Irreverent Mama

Wednesday, November 21, 2007

"You're only as old as you feel," says my mother. She's 67.

"True enough, until you catch sight of yourself unexpectedly."

We cackle down the phone. We've both done it, of course. Walking down a street, you look into a display, and instead of the items inside the store, you see yourself mirrored in the glass. Unexpected, your response is as to a stranger. For a split second, you're not seeing yourself through the filter of your consciousness, your self-perception.

This can be a rude jolt. A bakery has a large mirror on the wall behind the till. A quick glance up, "my GOD, that woman looks severe." My God, it's me. How mortifying. Paste a smile on that face, you forbidding harridan.

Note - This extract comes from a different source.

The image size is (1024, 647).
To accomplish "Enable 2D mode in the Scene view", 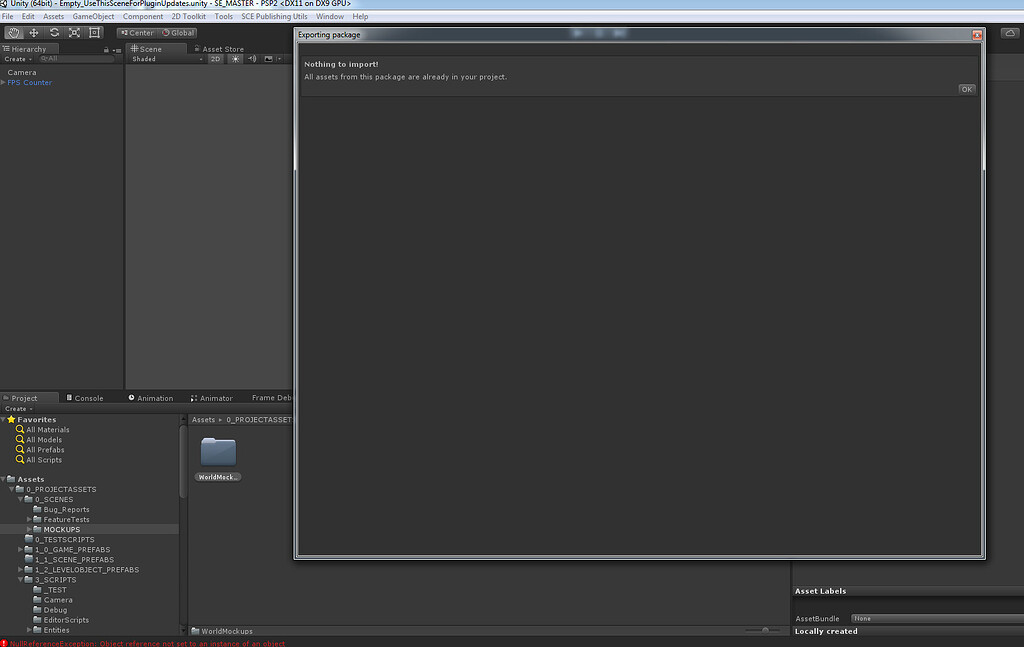I will (215, 58).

In from the cold, glance towards the window, encounter a mirror I didn't know was there. My SKIN. What's happened to my skin? Isn't the cold supposed to shrink things? Shouldn't it make my face smoother? Another ten years, I'll have jowels, so help me. Gawd.

But sometimes the jolt is a good one. Just having had my hair done, I glance to one side to speak to the friend beside me, and see myself in the mirrored pillar behind her. "Wow. What a gorgeous woman." And it's ME. Ha!

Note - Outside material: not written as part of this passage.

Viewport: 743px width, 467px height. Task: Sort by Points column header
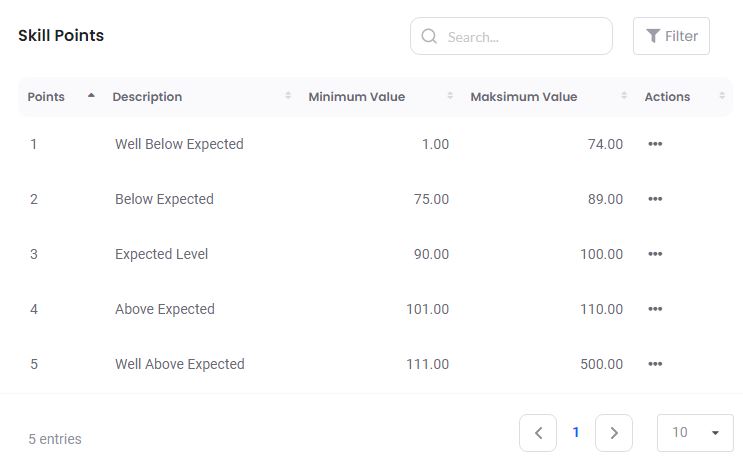(x=46, y=97)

Which has me wondering: what is the face I expect to see? If I'm only as old as I feel, what age is that? My self-perception and reality are obviously a few years out of synch. How many?

I suspect about ten years. I think were I to see my 35-year-old face smiling (or, as the case may be, glowering) back at me, I wouldn't be at all startled. Which, were I suddenly blessed with my 35-year-old face, would be rather startling.

Would people react differently to me? And if they did, would it be an improvement or a diminishment? Would people see the younger woman as more vibrant, more vital, more "with-it" and thus more worthy of attention? Perhaps, but I have my doubts.

The younger woman certainly got more sexual attention, more global, universal awareness, but the 40-something me gets her fair share. Just from a different, more specific audience.

My perception is that I get more respect now than I did ten years ago, but perhaps that's a function of my increased self-confidence and greater depth of wisdom. (Yes, I think I have some small store of wisdom, accumulated through the years.)

In which case, I am as old as I feel. Which is my real, my chronological age. My well-earned, well-lived, well-considered age, with its gray hair (diligently covered), its wrinkles (signs of the life lived within this skin), its occasional hot flashes (power surges?). And its very rich interior: the experiences, the memories, the time spent thinking, evaluating, reading, learning, considering, the richness of perspective, gleaned in bits down the decades. The interior. Which, in the end, is far more significant than the exterior.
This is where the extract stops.